This tutorial shows you:

• how to specify regression models with interaction terms
• (briefly) how to interpret interaction terms (refer to AR ch. 7 and Brambor et al. for a more detailed treatment)
• how to graph marginal/conditional effects from regression estimates

As always, please note that this tutorial only accompanies the other course materials and that you are expected to have worked through assigned reading before tackling this tutorial.

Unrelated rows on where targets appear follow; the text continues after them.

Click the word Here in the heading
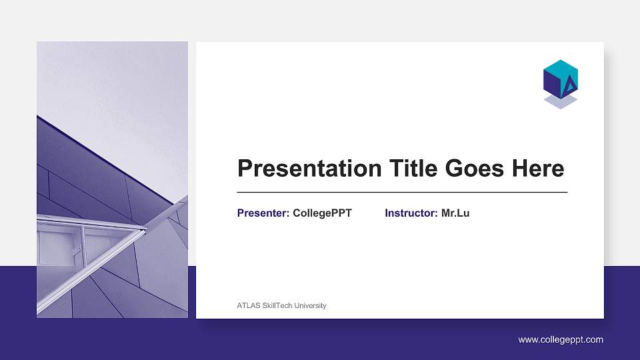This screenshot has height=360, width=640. click(537, 168)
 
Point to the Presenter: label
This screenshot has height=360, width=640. click(263, 213)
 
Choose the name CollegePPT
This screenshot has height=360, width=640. click(322, 213)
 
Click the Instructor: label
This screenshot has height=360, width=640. click(411, 213)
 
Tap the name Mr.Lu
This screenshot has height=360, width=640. click(455, 213)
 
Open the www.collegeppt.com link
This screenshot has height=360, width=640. click(561, 340)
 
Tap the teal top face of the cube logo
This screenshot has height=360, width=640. click(560, 68)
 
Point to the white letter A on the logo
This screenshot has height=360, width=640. click(570, 85)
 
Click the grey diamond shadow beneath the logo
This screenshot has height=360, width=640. click(560, 101)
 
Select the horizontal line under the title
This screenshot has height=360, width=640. click(402, 192)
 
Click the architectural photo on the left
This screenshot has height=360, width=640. click(112, 180)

Note: You must have read Brambor, Clark & Golder (2006) before working on this tutorial.

# Interaction terms in regression

Interaction terms enter the regression equation as the product of two constitutive terms, $$x_1$$ and $$x_2$$. For this product term $$x_1 x_3$$, the regression equation adds a separate coefficient $$\beta_3$$.

$y = \alpha + \beta_1 x_1 + \beta_2 x_2 + \beta_3 x_1 x_2 + \varepsilon$

# Example 1: one binary, one continuous term

In thinking about interaction terms, it helps to first simplify by working through the prediction of the regression equation for different values of two predictors, $$x_1$$ and $$x_2$$. We can imagine a continuous outcome $$y$$, e.g. the income of Hollywood actors, that we predict with two variables. The first, $$x_1$$, is a binary variable such as female gender; it takes on values of 0 (males) and 1 (females) only. The second, $$x_2$$, is a continuous variable, ranging from $$-5$$ to $$+5$$, such as a (centered and standardized) measure of age. In this case, I’m using the term “effect” loosely and non-causally. An interaction term expresses the idea that the effect of one variable depends on the value of the other variable. With these variables, this suggests that effect of age on actors’ income is different for male actors than for female actors.

• $$\beta_1$$ is the effect of $$x_1$$ on $$y$$ when $$x_2$$ is 0:

• $$\hat{y} = \alpha + \beta_1 x_1 + \beta_2 \times 0 + \beta_3 x_1 \times 0$$
• $$\hat{y} = \alpha + \beta_1 x_1 + 0 + 0$$
• $$\beta_2$$ is the effect of $$x_2$$ on $$y$$ when $$x_1$$ is 0:

• $$\hat{y} = \alpha + \beta_1 \times 0 + \beta_2 x_2 + \beta_3 \times 0 \times x_2$$
• $$\hat{y} = \alpha + \beta_2 x_2 + 0$$
• When both $$x_1$$ and $$x_2$$ are not 0, $$\beta_3$$ becomes important, and the effect of $$x_1$$ now varies with the value of $$x_2$$. We can plug in 1 for $$x_1$$ and simplify the equation as follows:

• $$\hat{y} = \alpha + \beta_1 \times 1 + \beta_2 x_2 + \beta_3 \times 1 \times x_2$$
• $$\hat{y} = \alpha + \beta_1 + \beta_2 x_2 + \beta_3 \times x_2$$
• $$\hat{y} = (\alpha + \beta_1) + (\beta_2 + \beta_3) \times x_2$$

With simulated data, this can be illustrated easily. I begin by simulating a dataset with 200 observations, two predictors $$x_1$$ (binary: male/female) and $$x_2$$ (continuous: standardized and centered age), and create $$y$$ (continuous: income) as the linear combination of $$x_1$$, $$x_2$$, and an interaction term of the two predictors.

set.seed(123)
n.sample <- 200
x1 <- rbinom(n.sample, size = 1, prob = 0.5)
x2 <- runif(n.sample, -5, 5)
a <- 5
b1 <- 3
b2 <- 4
b3 <- -3
e <- rnorm(n.sample, 0, 5)
y <- a + b1 * x1 + b2 * x2 + b3 * x1 * x2 + e
sim.dat <- data.frame(y, x1, x2)

Before advancing, this is what the simulated data look like:

par(mfrow = c(1, 3))
hist(sim.dat$y) hist(sim.dat$x1)
hist(sim.dat\$x2)

par(mfrow = c(1, 1))

For convenience, you could also use the multi.hist() function from the “psych” package. It automatically adds a density curve (dashed line) and a normal density plot (dotted line).